* _SHORT PROBLEM_:
Rename "Add Trigger" to "Create Trigger" in the material, starting with the line with "The image size is (1024, 471)." and going on through the line with "(x=2355, y=303)". Return only those lines, with nothing else changed.

======== GIVEN INFORMATION ========

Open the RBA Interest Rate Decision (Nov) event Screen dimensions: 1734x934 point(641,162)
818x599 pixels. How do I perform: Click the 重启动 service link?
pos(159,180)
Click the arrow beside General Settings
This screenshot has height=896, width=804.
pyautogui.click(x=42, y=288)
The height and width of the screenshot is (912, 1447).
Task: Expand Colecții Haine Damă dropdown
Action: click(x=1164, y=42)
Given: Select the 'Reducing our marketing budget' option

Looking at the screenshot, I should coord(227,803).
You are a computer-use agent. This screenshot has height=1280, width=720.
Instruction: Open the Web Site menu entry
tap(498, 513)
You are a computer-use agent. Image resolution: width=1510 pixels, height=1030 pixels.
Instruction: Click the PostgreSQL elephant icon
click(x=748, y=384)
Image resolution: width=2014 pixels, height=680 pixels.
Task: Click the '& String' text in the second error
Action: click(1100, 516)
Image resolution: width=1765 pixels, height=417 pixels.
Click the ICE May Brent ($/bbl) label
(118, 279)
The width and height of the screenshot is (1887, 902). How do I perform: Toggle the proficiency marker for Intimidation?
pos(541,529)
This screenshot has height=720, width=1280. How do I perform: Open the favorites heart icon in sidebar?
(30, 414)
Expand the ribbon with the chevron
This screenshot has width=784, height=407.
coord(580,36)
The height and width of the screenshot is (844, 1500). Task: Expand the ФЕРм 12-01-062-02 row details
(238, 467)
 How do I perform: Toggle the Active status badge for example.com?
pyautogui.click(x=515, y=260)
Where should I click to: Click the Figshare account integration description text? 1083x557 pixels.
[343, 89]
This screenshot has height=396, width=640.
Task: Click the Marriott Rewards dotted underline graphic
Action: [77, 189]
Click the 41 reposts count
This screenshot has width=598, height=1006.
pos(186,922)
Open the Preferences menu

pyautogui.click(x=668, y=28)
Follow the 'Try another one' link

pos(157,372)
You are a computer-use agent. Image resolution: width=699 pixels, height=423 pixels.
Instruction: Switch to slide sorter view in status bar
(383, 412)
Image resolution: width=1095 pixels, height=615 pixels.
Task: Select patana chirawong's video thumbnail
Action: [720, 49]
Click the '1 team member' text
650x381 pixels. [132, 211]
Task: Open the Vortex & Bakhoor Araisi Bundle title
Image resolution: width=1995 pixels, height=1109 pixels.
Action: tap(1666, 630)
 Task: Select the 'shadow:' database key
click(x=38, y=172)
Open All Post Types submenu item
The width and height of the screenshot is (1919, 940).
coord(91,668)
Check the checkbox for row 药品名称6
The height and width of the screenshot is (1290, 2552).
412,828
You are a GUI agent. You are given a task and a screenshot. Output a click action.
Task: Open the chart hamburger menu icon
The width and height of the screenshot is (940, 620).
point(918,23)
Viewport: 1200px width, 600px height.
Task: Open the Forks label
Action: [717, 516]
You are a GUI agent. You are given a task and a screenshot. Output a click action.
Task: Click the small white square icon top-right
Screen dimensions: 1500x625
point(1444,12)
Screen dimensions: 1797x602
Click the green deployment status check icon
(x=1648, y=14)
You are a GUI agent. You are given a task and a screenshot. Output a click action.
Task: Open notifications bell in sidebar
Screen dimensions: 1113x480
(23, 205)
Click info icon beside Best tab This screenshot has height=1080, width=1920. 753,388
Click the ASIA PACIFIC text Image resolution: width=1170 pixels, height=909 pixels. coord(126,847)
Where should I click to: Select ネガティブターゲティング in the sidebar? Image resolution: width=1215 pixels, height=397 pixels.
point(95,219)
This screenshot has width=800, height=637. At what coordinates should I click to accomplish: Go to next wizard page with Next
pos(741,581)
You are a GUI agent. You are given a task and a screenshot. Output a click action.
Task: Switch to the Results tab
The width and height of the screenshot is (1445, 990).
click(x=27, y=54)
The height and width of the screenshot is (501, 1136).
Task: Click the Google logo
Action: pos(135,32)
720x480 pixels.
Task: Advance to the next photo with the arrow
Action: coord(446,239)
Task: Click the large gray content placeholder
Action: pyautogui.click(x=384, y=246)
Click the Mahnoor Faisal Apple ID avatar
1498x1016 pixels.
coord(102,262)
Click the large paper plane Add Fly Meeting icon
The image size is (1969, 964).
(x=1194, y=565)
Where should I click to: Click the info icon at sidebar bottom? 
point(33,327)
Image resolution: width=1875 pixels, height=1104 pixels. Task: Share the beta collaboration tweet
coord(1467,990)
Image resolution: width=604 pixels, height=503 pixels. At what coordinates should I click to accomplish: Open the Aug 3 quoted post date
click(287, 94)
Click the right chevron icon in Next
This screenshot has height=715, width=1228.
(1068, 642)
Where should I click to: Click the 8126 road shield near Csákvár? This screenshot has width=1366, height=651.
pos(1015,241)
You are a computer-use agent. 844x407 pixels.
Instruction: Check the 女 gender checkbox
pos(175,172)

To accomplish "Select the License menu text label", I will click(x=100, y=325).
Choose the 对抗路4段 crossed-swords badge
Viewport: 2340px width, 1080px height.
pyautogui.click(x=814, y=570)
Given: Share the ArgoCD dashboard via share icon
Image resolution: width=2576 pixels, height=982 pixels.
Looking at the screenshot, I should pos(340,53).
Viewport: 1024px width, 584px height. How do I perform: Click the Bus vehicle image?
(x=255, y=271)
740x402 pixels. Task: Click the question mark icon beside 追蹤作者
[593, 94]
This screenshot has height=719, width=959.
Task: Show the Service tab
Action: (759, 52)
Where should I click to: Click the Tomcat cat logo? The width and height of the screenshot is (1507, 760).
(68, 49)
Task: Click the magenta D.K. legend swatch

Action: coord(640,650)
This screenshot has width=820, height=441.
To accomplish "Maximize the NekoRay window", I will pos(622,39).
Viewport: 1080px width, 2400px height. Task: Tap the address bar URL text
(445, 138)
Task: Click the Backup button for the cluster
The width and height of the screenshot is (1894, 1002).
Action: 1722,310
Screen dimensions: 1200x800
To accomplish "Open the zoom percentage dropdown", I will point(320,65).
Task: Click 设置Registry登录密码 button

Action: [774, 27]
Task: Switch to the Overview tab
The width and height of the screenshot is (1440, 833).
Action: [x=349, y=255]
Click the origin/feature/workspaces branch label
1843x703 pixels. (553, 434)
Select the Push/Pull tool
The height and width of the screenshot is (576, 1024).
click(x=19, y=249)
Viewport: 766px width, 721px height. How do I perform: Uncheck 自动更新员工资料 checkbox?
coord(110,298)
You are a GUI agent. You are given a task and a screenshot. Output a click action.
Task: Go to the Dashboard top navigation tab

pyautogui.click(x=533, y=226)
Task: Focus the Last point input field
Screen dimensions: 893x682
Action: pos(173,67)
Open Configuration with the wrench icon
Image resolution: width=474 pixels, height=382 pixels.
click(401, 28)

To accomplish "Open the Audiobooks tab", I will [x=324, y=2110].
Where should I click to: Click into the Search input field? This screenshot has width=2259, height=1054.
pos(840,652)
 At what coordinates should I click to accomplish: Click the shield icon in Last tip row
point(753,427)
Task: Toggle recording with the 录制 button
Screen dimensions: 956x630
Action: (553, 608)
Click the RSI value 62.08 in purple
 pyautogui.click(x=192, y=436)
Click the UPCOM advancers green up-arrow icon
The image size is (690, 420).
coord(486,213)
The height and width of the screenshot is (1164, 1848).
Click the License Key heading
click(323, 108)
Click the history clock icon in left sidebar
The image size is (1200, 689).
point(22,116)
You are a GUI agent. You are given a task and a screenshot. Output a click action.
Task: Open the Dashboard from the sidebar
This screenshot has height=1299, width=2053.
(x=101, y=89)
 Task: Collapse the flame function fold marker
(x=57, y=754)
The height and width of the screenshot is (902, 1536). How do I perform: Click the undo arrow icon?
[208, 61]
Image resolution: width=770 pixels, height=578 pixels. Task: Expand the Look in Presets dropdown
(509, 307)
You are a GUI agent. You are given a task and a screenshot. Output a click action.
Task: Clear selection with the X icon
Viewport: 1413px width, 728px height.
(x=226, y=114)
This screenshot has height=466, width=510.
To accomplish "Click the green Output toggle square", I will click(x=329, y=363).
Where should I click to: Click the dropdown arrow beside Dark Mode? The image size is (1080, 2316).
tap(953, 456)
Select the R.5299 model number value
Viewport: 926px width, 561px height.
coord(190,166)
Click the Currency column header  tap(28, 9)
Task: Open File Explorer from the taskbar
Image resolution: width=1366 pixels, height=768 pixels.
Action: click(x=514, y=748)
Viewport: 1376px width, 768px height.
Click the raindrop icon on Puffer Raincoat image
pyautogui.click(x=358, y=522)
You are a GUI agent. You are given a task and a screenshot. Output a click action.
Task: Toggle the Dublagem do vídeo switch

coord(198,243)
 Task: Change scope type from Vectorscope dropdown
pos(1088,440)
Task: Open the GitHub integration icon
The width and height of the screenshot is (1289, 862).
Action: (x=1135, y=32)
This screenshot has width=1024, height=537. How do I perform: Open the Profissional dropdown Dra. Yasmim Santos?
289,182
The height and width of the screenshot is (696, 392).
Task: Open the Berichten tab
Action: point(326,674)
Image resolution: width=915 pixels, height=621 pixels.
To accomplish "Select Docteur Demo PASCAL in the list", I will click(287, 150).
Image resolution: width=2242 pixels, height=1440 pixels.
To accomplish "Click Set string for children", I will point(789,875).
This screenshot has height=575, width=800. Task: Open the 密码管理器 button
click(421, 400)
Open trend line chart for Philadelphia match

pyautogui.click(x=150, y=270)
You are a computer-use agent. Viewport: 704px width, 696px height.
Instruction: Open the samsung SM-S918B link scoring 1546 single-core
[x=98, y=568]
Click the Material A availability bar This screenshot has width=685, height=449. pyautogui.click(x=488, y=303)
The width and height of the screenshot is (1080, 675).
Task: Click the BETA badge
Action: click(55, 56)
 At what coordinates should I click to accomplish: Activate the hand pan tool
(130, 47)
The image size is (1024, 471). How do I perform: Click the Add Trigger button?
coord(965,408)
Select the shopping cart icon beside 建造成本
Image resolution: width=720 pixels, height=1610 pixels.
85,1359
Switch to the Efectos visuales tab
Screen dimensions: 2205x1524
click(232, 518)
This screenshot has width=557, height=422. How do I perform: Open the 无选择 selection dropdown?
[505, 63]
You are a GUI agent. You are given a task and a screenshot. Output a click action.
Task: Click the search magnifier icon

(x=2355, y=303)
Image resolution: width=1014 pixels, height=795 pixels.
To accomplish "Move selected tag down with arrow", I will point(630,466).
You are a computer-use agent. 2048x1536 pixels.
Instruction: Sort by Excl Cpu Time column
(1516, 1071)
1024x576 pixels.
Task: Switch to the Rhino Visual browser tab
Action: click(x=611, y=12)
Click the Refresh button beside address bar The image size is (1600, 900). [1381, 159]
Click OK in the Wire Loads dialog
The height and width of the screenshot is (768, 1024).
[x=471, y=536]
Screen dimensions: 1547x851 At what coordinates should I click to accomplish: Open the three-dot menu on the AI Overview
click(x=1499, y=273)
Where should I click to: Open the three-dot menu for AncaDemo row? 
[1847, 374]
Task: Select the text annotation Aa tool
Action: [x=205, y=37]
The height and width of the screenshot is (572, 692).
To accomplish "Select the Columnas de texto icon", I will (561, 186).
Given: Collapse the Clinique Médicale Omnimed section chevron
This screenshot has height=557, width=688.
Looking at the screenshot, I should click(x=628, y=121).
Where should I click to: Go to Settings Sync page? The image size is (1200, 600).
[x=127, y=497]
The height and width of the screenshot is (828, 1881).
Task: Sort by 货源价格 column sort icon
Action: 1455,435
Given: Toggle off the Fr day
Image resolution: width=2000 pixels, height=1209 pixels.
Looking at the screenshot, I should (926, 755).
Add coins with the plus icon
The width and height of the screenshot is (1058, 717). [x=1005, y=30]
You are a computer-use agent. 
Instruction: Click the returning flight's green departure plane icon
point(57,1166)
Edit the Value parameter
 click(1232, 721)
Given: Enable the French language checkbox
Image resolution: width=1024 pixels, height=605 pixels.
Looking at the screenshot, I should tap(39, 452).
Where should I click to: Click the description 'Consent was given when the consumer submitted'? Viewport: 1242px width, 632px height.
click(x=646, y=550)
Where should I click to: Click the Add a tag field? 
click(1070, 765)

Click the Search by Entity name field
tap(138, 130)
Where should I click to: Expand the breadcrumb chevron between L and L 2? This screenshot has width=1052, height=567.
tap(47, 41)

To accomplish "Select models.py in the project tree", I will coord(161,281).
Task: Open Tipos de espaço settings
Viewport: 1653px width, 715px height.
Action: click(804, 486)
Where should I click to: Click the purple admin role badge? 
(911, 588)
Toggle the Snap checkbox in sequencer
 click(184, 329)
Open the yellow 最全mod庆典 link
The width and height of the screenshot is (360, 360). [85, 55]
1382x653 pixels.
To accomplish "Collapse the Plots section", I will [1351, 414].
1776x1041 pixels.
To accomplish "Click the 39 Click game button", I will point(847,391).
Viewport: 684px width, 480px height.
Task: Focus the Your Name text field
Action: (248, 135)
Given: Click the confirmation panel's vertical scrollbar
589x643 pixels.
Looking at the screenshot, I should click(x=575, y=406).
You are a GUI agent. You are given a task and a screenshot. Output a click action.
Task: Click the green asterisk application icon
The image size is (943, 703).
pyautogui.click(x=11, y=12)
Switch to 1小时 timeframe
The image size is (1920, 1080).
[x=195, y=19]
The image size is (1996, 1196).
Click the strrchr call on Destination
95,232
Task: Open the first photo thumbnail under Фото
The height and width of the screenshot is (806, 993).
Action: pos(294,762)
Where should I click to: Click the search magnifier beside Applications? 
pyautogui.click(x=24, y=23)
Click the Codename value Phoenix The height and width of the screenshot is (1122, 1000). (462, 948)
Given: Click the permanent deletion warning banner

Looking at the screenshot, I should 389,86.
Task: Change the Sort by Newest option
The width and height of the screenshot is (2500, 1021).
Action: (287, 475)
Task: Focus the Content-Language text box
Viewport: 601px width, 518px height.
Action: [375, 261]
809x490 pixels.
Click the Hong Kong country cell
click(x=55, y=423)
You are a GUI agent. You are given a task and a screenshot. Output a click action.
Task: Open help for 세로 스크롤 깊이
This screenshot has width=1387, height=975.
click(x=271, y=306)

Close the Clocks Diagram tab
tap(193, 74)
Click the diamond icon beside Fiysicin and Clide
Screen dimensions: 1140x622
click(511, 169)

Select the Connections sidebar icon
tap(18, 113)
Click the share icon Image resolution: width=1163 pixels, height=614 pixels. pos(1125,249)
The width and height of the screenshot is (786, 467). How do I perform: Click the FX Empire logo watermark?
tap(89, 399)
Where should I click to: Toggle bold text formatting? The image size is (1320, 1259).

========

* _ANSWER BELOW_:
The image size is (1024, 471). How do I perform: Click the Create Trigger button?
coord(965,408)
Select the shopping cart icon beside 建造成本
Image resolution: width=720 pixels, height=1610 pixels.
85,1359
Switch to the Efectos visuales tab
Screen dimensions: 2205x1524
click(232, 518)
This screenshot has width=557, height=422. How do I perform: Open the 无选择 selection dropdown?
[505, 63]
You are a GUI agent. You are given a task and a screenshot. Output a click action.
Task: Click the search magnifier icon

(x=2355, y=303)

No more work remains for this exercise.